Опять накрывает волной ярости и хочется эту сучку неблагодарную придушить. Что не сделай, все не то и все мало. Да что ей вообще от мужиков и от жизни надо?
– Ада, – кладу на лицо прохладные ладони и растираю его, – я от тебя ничего не требую и ни к чему не принуждаю. Ты свободна и можешь идти на все четыре стороны. Живи как хочешь и оставь меня уже в покое.
Она медленно встает и отворачивается, делает пару шагов к выходу. Ада до последнего Ада. Даже спасибо хуй сказала. Сука меркантильная. Останавливается и оборачивается вся белая.
– Ты идиот.
– Ну спасибо, – сил мои больше нет это ее эгоизм терпеть. Перед глазами застилает красный дым. Медленно встаю из-за стола и иду в ее сторону с твердым намерением наконец придушить. Останавливаюсь всего в шаге от Ады и замираю.
Такого я еще в этой жизни не видел. Из огромных глаз размером с монету начинают катиться крупные слезы. Я в курсе, что все люди плачут и Ада, конечно, тоже физически может. Но все же.
– Ты что не понимаешь, что все это для тебя было, дурак? – отчаянно подрагивает ее голос и в мою грудь врезается кулачок.
– Да о чем ты вообще? – растерянно тяну к ней ладонь и стираю со щеки влагу, точно настоящие.
– Я же всегда тебя любила, с того долбаного свидания, – Ада срывается на крик, – Просто позволить себе не могла. Ни себе, ни тебе. У меня же не было будущего, только конечный срок и больничная койка. И спустя эти кошмарные четыре года ничего не изменилось. Даже сейчас мне тебе предложить нечего, – она закрывает лицо ладонями и тихонько всхлипывает, – я это тупик, Мирон. Мне ведь даже детей иметь нельзя.
В голове начали туго крутиться шестеренки. Смысл ее слов все никак не доходил.
– Повтори, – обхватываю запястья и пытаюсь оторвать ладони, прячущие ее лицо, но Ада не дает.

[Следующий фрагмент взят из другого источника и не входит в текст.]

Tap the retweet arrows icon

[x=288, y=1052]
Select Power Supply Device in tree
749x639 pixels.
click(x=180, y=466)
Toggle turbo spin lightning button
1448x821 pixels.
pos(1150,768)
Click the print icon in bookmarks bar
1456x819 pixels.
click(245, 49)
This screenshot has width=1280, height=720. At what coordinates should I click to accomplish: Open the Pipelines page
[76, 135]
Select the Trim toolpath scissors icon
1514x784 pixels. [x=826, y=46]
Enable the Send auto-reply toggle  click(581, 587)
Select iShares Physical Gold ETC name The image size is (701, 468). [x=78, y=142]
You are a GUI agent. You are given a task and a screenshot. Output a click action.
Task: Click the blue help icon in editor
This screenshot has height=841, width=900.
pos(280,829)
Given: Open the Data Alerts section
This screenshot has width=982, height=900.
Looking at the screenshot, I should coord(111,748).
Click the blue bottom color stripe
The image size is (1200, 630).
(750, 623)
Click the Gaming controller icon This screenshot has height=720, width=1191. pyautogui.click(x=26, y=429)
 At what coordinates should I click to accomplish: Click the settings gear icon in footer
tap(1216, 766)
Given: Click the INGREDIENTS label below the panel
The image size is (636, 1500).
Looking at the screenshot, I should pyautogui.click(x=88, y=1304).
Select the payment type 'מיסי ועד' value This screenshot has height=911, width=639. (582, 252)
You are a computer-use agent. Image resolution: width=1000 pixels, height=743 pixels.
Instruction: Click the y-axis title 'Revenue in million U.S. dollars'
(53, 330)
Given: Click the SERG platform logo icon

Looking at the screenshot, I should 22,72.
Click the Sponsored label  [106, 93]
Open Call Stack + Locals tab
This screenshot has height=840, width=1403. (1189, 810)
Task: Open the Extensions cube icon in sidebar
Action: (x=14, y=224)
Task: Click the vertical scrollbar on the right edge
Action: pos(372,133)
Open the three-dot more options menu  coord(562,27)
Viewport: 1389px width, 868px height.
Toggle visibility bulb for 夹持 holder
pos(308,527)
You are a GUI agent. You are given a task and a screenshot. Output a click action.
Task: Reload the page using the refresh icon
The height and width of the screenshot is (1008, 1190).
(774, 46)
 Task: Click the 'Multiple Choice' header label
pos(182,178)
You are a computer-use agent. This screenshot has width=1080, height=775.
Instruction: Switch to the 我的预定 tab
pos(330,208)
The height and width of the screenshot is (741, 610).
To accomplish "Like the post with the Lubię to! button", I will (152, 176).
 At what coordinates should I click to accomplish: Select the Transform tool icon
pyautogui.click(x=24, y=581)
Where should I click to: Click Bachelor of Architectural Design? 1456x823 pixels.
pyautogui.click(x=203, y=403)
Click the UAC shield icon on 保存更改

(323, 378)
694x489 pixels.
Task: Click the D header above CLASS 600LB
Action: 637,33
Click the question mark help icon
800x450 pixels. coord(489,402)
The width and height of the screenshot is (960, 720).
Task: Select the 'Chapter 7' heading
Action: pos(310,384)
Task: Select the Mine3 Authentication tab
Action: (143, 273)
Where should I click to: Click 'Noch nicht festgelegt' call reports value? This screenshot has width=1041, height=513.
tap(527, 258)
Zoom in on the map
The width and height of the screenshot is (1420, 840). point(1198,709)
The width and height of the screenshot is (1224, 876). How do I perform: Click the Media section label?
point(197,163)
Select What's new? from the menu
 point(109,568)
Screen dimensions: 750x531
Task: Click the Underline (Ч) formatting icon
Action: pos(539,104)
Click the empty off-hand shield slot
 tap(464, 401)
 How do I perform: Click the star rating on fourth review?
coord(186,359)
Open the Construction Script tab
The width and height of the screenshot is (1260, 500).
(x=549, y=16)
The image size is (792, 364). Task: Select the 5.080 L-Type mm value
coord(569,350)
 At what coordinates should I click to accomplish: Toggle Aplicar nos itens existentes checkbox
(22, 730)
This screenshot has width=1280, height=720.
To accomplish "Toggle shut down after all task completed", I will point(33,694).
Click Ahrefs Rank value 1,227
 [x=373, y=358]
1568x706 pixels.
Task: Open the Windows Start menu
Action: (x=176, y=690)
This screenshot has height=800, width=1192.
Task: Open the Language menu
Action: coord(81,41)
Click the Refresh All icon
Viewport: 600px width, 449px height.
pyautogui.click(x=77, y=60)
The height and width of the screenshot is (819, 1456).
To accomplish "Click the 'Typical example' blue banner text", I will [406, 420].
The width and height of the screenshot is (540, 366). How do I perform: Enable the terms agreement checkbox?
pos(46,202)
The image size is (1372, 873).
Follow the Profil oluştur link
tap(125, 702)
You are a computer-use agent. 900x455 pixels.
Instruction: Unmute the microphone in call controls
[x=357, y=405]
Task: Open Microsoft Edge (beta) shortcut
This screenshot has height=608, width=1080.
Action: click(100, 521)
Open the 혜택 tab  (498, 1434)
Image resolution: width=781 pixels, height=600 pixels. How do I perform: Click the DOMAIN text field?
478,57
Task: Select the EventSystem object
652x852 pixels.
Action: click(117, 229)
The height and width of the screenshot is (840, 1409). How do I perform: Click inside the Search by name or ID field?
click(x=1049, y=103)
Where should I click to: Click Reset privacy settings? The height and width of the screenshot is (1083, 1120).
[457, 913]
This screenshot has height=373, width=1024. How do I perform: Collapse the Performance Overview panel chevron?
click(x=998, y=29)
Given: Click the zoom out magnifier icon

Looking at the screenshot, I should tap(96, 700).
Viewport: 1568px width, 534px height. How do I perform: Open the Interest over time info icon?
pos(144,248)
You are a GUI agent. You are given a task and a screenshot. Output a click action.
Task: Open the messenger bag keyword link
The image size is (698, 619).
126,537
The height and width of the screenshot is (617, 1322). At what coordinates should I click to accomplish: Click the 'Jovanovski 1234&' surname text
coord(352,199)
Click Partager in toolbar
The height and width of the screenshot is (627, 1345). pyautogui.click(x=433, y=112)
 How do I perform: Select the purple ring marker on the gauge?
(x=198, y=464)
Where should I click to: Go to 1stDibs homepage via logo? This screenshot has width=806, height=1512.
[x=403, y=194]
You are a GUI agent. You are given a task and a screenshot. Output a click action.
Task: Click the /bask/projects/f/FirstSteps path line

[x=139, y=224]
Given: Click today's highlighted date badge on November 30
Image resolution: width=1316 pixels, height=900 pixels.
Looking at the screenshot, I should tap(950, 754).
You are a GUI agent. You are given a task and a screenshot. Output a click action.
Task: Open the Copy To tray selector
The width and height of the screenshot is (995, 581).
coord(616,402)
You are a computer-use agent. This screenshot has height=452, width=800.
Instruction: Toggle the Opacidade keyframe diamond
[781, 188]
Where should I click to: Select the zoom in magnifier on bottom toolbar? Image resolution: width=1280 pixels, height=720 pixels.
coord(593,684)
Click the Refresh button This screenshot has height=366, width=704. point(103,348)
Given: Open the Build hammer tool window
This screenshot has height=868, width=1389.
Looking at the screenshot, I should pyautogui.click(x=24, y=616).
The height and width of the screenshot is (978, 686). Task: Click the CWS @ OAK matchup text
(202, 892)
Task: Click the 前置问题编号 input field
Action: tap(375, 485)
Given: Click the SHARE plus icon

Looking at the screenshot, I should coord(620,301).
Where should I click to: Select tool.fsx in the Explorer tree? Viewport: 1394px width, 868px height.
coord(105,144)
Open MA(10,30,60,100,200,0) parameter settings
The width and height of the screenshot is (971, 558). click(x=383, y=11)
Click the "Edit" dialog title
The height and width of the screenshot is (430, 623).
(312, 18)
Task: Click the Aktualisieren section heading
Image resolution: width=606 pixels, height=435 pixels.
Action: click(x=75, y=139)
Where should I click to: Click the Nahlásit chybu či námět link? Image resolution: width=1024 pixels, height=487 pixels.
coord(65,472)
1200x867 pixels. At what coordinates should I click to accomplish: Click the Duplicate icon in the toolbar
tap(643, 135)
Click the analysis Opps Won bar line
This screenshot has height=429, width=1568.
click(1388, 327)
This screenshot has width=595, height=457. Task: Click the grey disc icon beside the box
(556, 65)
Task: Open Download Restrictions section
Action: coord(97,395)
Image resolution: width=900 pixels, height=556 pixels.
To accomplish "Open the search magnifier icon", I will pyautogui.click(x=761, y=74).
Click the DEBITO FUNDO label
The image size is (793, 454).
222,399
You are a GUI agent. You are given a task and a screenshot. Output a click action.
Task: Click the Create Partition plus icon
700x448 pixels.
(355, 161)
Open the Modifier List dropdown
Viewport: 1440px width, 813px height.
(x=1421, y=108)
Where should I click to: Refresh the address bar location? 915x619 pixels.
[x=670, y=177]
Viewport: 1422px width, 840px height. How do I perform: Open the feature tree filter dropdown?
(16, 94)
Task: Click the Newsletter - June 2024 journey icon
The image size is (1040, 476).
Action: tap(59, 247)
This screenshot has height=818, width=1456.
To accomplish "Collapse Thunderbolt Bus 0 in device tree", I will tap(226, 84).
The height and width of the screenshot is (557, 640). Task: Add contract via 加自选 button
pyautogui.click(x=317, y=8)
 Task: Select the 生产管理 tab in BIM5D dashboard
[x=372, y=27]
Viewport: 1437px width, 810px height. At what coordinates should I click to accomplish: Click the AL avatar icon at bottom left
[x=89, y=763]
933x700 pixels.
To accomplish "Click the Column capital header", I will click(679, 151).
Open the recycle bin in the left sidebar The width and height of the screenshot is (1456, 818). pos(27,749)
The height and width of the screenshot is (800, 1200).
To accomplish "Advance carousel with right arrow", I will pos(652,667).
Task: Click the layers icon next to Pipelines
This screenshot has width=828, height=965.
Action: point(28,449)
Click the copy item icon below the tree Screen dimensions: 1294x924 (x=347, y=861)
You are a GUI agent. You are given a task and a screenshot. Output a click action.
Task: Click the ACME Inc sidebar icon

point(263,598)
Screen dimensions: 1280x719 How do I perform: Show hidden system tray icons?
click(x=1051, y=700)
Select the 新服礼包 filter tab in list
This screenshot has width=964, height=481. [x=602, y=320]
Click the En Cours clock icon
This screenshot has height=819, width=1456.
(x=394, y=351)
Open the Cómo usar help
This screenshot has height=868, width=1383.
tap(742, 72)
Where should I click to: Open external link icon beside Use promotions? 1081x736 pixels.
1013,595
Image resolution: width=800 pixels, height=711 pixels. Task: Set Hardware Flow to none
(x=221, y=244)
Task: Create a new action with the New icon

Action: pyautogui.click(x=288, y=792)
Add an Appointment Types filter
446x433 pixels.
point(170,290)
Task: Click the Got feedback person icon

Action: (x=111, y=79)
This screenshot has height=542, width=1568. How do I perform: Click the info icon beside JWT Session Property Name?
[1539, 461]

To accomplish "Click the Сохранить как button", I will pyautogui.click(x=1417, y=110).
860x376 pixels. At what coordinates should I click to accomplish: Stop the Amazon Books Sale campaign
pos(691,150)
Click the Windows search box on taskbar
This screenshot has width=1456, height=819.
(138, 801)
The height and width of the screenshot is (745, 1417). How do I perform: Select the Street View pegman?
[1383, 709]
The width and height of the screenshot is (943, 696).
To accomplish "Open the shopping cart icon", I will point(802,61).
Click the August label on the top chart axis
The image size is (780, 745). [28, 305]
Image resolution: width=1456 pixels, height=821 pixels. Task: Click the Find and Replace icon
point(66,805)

– Что повторить? – разносится из ладоней, глухо и напополам со всхлипами.
– Самое главное в этой твоей слезливой херне, – я терпеливо продолжаю отдирать ее пальцы. Ни в какую на меня смотреть не хочет.
– У меня никогда не будет детей, – шепчет Ада почти неслышно.
– Ада, не выводи, – отрываю наконец ладони и смотрю в зареванные глаза, – повтори.
– Я тебя люблю, – раздается сбивчивое признание и она жмурится, выдавая очередную порцию слез.
– Да ты просто, – с силой сжимаю хрупкие запястья и стискиваю зубы. Твою же мать!!! Да я ее всю жизнь!!! А она же!!! Ну вот как же? Я ей деньги за секс предлагал, сукой меркантильной называл, тварью бездушной, трахал как последнюю шлюху. А она, блядь, все терпела и молчала. Это что, самопожертвование такое? – долбаная мать Тереза, блядь.
– Ты не представляешь, какой была бы твоя жизнь рядом со мной все это время, – Ада отчаянно качает головой, – мой отец не пережил очередного отказа и слег с инфарктом. Он растаял у меня на глазах. А что было бы с тобой? – не сдается малышка.
– Господи, какая же ты дурочка, – жму Аду к себе и поверить не могу, что она так долго все это в себе носила.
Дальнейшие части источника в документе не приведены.